Reading Older Books: “These Lovers Fled Away” by Howard Spring
It was May 17 when I commenced this Reading Older Books series, with the promise of reporting back to you on four older books.
Two of the five have already been reported upon (Amazons II and Maquis), and several off-course substitutes have snuck onto the reading tracks:
Prodigal Summer
The Periodic Table
So I thought I should “hurry up already” and get the posts for the outstanding two, These Lovers Fled Away by Howard Spring and The Grandiflora Tree by Shonagh Koea, to the masthead in short order—starting with the former.
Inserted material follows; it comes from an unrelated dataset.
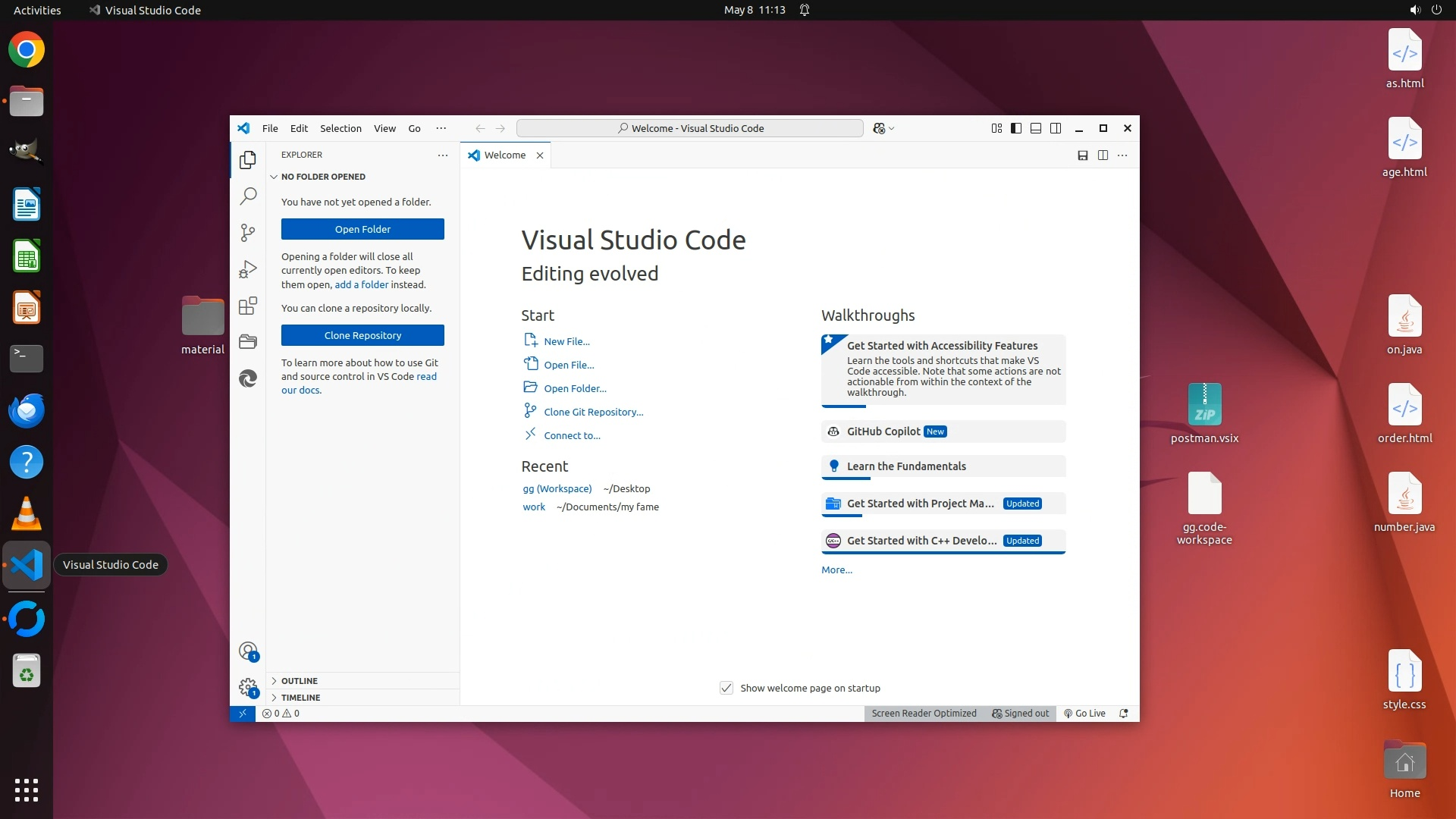Open the Chrome browser from the dock

tap(27, 50)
These Lovers Fled Away is what I think of as classic, 20th-century popular fiction. The family saga endured from John Galsworthy’s Forsyte series, with the first book published in 1906, through to the gothic versions of the 1970s, e.g. Susan Howatch’s Penmarric and The Rich Are Different. Although the genre has waned since that time, These Lovers Fled Away was first published during its heyday, in 1955.
The “family” umbrella is looser in Howard Spring’s novel, which chiefly follows four men (Chad, Billy, Eustace, and Greg) and the woman (Rose) who ends being lover or wife to three of them, from their childhood at the turn of the 19th/20th centuries, through to the post WW2 and Cold War eras. Yet the story also encompasses their parents or elder relatives—Chad’s uncle and Rose’s aunt are significant in this respect—as well as their lovers, spouses, and children.
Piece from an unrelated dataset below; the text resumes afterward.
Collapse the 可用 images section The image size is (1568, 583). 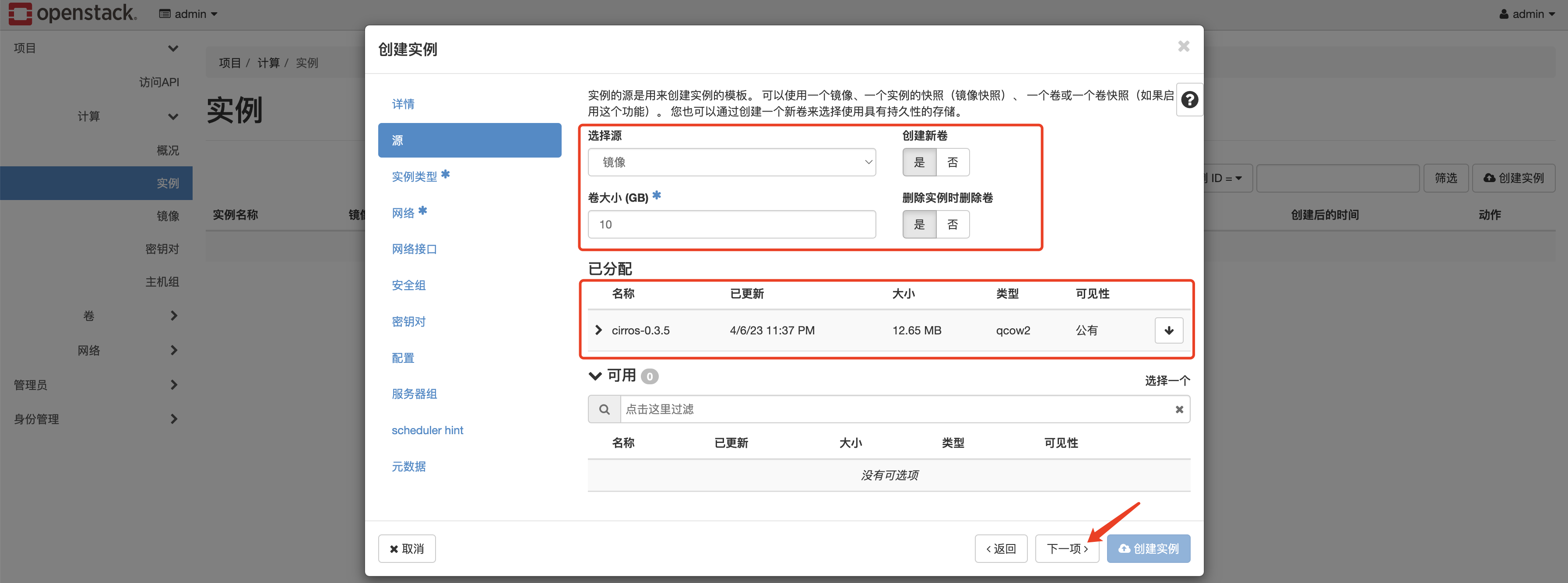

In this case, too, the familial relationships include blended families: for example, Chad’s widowed mother remarries the father of Eustace and Phoebe (who later becomes Greg’s wife.) So it’s definitely an intergenerational novel, with the later part also focusing on the third generation, particularly Henrietta (Rose and Eustace’s daughter, and Chad’s stepdaughter) and Penelope, the daughter of Greg and Phoebe.
As is sometimes the way with multiple characters and intergenerational novels, characters that are front and centre at the outset fade as the story progresses. This is true of both Billy and Greg, with the latter chiefly seen in relation to Penelope’s increasing part in the story. Of the two, Billy is definitely a character I would have liked to get more page time, as I found him one of the more interesting personalities at the outset.
The story is basically a personal history of the characters, told in counterpoint to the large events of the times. In that sense it’s more a social history than a recounting of significant events, albeit with the two world wars and the Great Depression as backdrop.
I enjoyed the book, although I found the post WW1 half less engaging than the characters’ early years. I would probably have liked it more, too, if the two main characters, Chad and Rose, had been more engaging. I did not really warm to either of them. In fact, Chad was somewhat full of himself, besides being an absolute “cad and bounder” (to use the terms of his era 😉 ) toward his first wife. And for me, Rose never really came to life.
Fortunately, in a book with multiple central characters there were other characters to fill the engagement gap. Chad’s Uncle Arthur, in my humble opine, was the star of the show: the novel’s moral compass and sterling worth from top-to-toe. (From which I’m inclined to think that some of Chad’s failings were intentional.) Rose’s aunt, Miss Orlop, is a free spirit and full of verve, while the impresario, Max Middlemiss is the somewhat hackneyed larger-than-life, salt-of-the-earth-with-a-heart-of-gold character who nonetheless comes to life on the page.
The personality that dominates the novel, though, is Eustace: a poet modeled somewhere between Byron and Brooks, he is physically wrecked in World War One, but continues to shape and influence those about him: often negatively but always through the sheer strength of his personality.
Clearly, therefore, this is a story that is all about the people and their intersecting lives, rather than the historical events—which is why I call it a family saga rather than an historical novel. Nonetheless, the reader still gets a sense of both events and changes, so if you enjoy historical fiction, as well as character-driven storytelling, These Lovers Fled Away may very well repay the investment of your time.
Assuming you can find a copy, but some libraries may still have a copy in stacks and it is still available secondhand. I read a Book Club edition, 447 pp, from the bookshelf of a holiday home. 😉
Books of similar kind, besides those already mentioned above, include Colleen McCullough’s The Thorn Birds; To Serve Them All My Days by RF Delderfield; and Brideshead Revisited by Evelyn Waugh.